--- GIVEN EXERCISE 1 ---
In the passage on bears and mountain lions near the house, from what places do mountain lions hunt?

--- EXCERPTED PASSAGE ---

***

In the Spring and Fall, when we have the back door open and there's only a screen between us and the bears, I try to remember to close it in the evening. I don't open the bottom window of a first floor double hung window either to make it very difficult for bears to climb in. Our windows are up pretty high, but on some houses even the top sash is too low. We live on a pretty dry mesa, but it's only a mile to some water, bears are curious animals, and will follow deer for a meal. There's lots of deer here. I've never seen a bear or a mountain lion around our house, but three miles away in a well watered canyon, I have seen them.

Camping in a watered canyon in the midst of a desert or just a very dry area, is probably camping amongst game trails. Prey come to the canyon for water and plant life to eat. Predators come for prey. You get between them, or along the trail the resident bear uses, you are going to be checked out. The local mountain lion is also checking you out, but you will hardly ever see him or her, and it would be highly unusual for a mountain lion to come to a trailer unless you leave lunch outside—i.e, your dog. Coyotes also like lunch. Mountain lions hunt from high places—overhangs, large boulders and trees—not from the ground around trailers. Bears do whatever they want to, but generally avoid humans unless we encourage them to visit.

***

--- EXERCISE INPUT ---

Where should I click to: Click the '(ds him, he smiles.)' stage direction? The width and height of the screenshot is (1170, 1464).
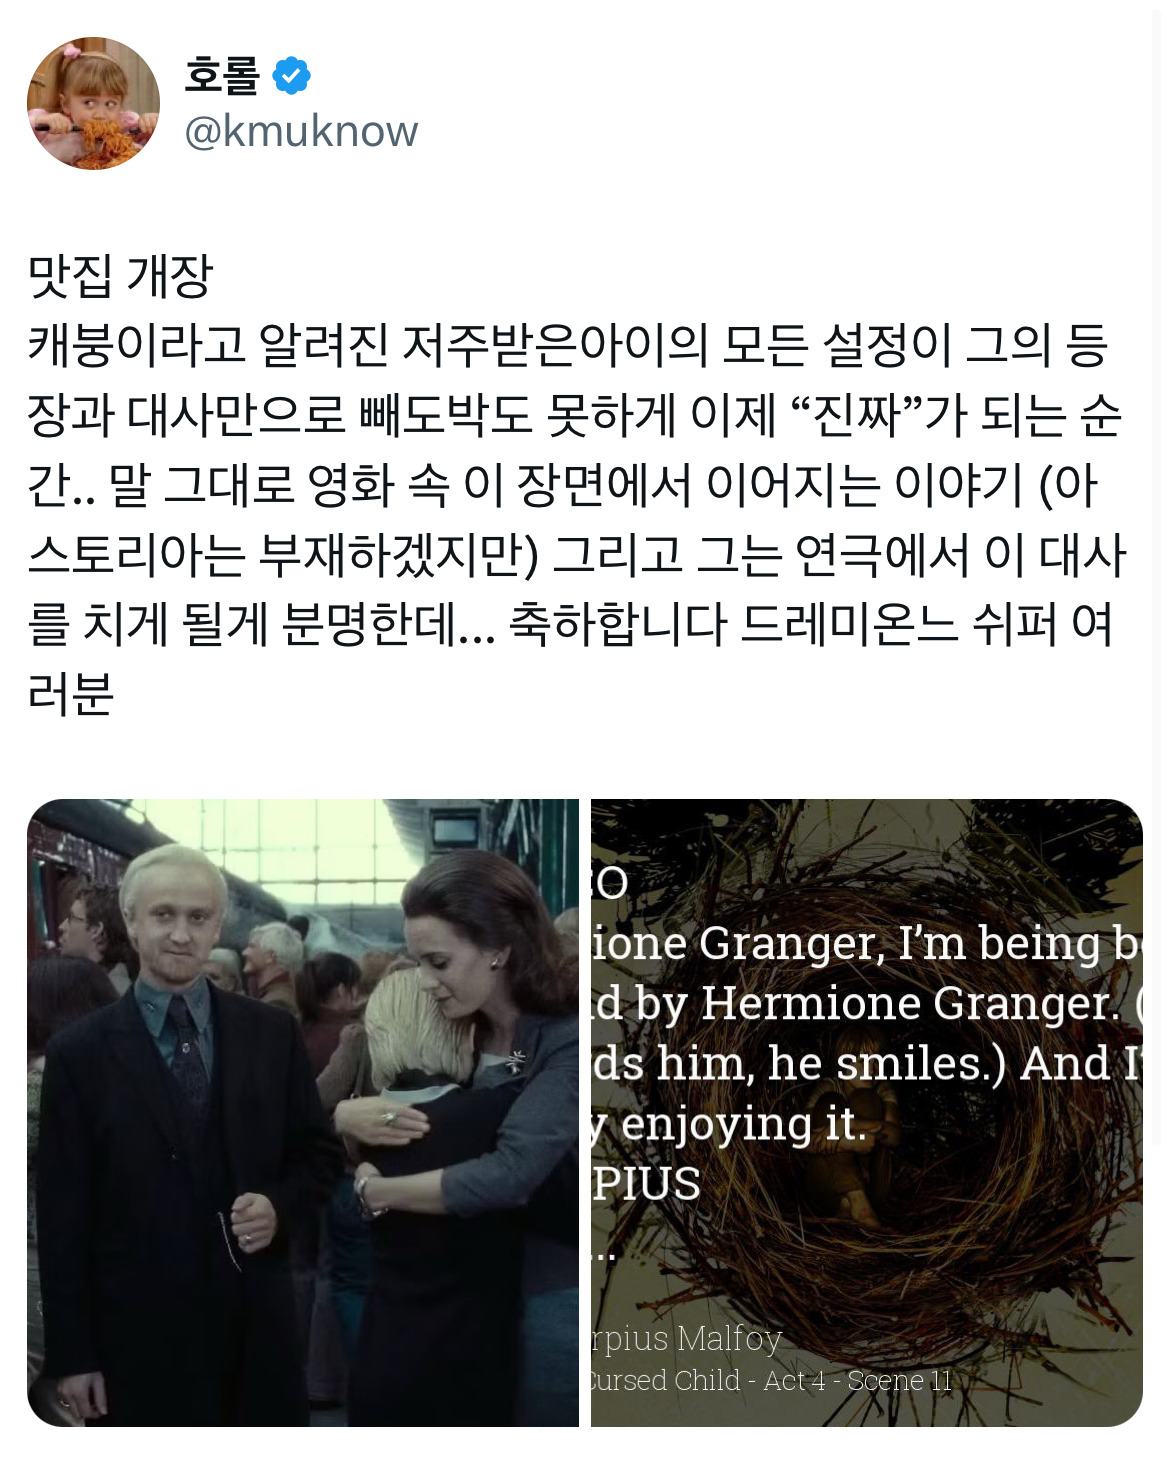pos(799,1063)
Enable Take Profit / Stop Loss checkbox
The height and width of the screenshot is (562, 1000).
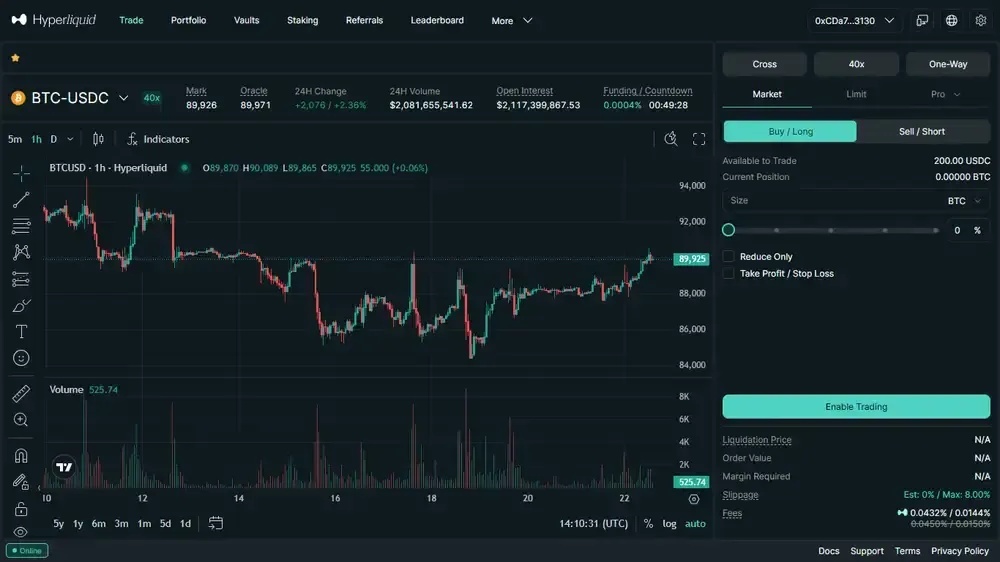(729, 273)
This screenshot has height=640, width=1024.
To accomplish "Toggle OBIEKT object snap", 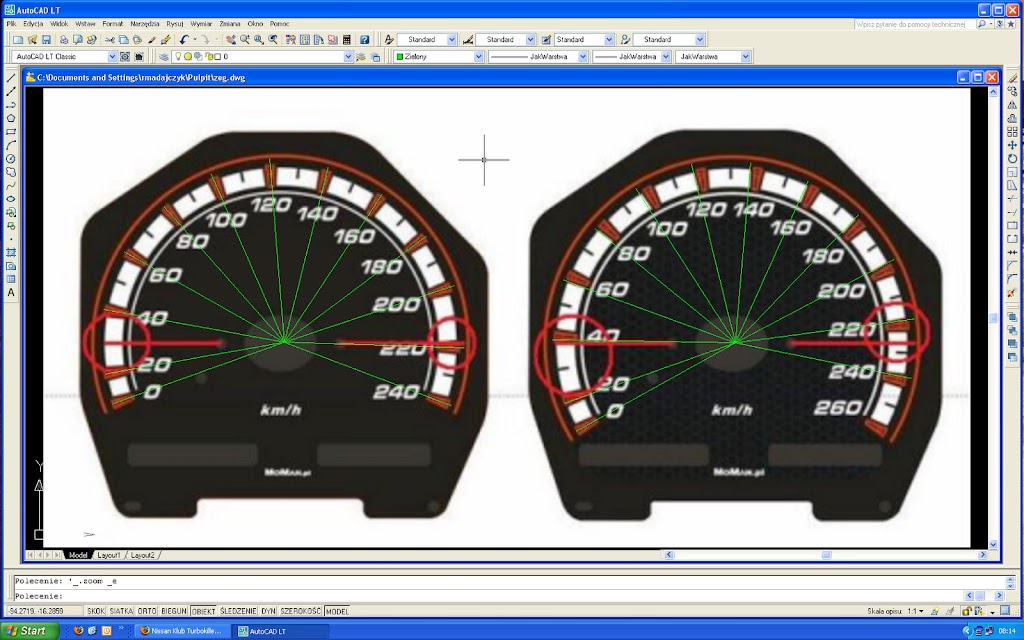I will tap(203, 610).
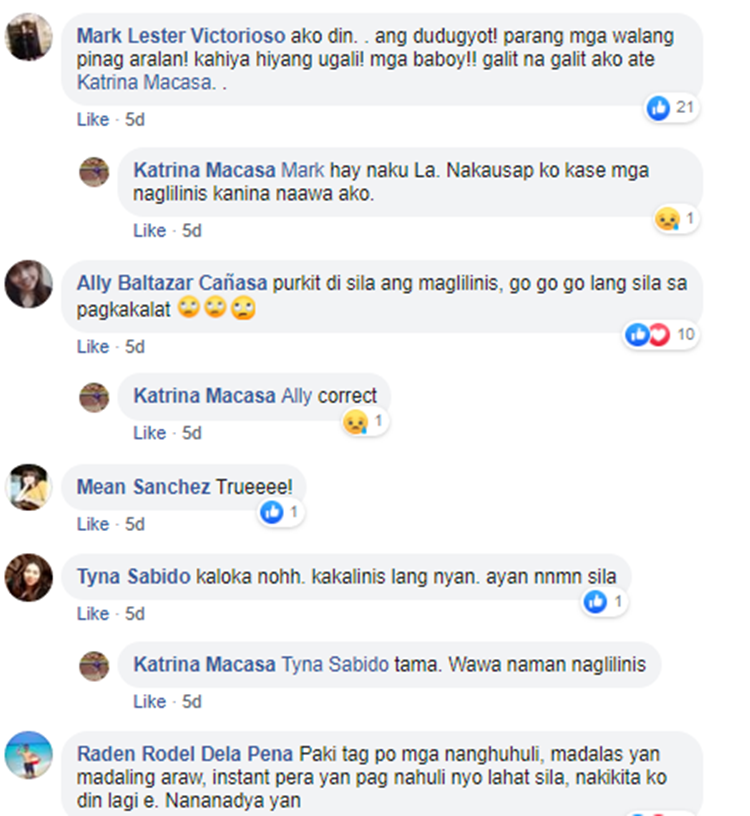Like Ally Baltazar Cañasa's comment
This screenshot has width=750, height=816.
(93, 347)
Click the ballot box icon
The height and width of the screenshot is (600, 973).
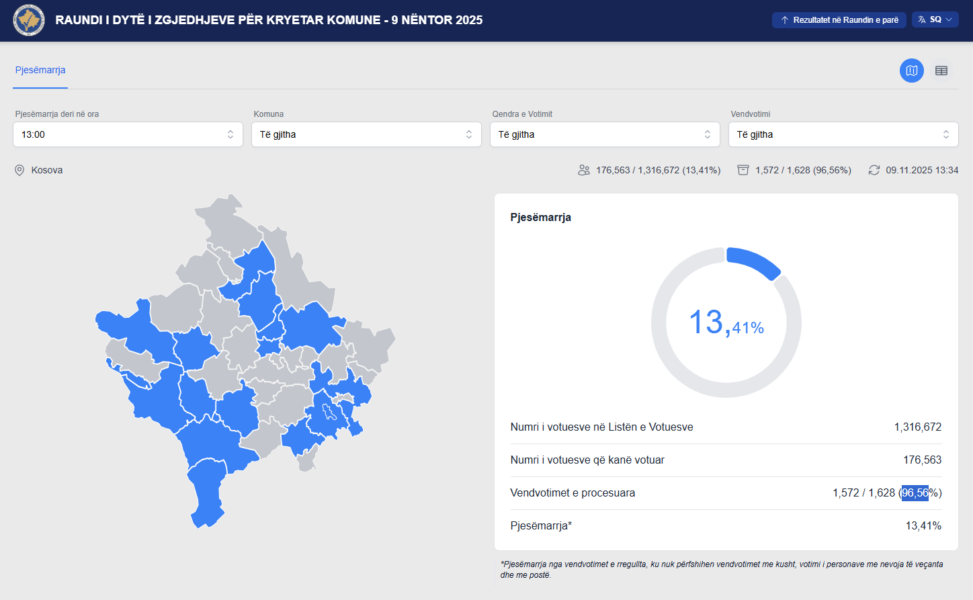pyautogui.click(x=743, y=170)
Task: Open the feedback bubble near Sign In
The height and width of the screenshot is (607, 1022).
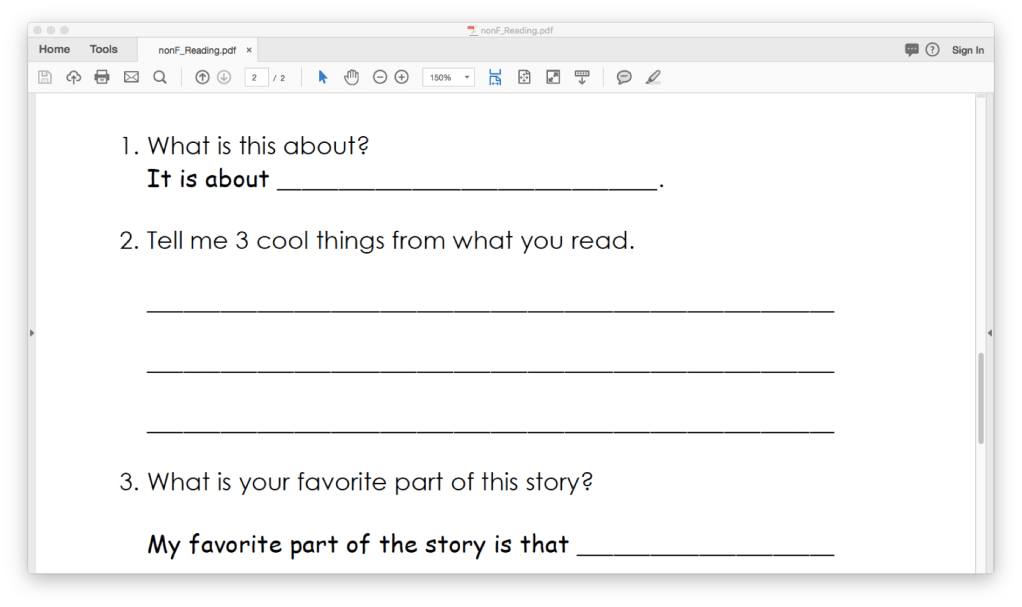Action: click(x=912, y=49)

***

--- GIVEN EXERCISE 2 ---
Please copy out only the records from the line holding "Click the ballot box icon" through the end of the records, inclusive, requests included, and scale every coordinate in the answers by 2.4, rounding to whole numbers with halves rounded up. Leave the pictures out.

--- FINISHED ANSWER 1 ---
From high places: overhangs, large boulders and trees.

--- FINISHED ANSWER 2 ---
Click the ballot box icon
The height and width of the screenshot is (600, 973).
pyautogui.click(x=1783, y=408)
Task: Open the feedback bubble near Sign In
The height and width of the screenshot is (607, 1022).
Action: click(x=2189, y=118)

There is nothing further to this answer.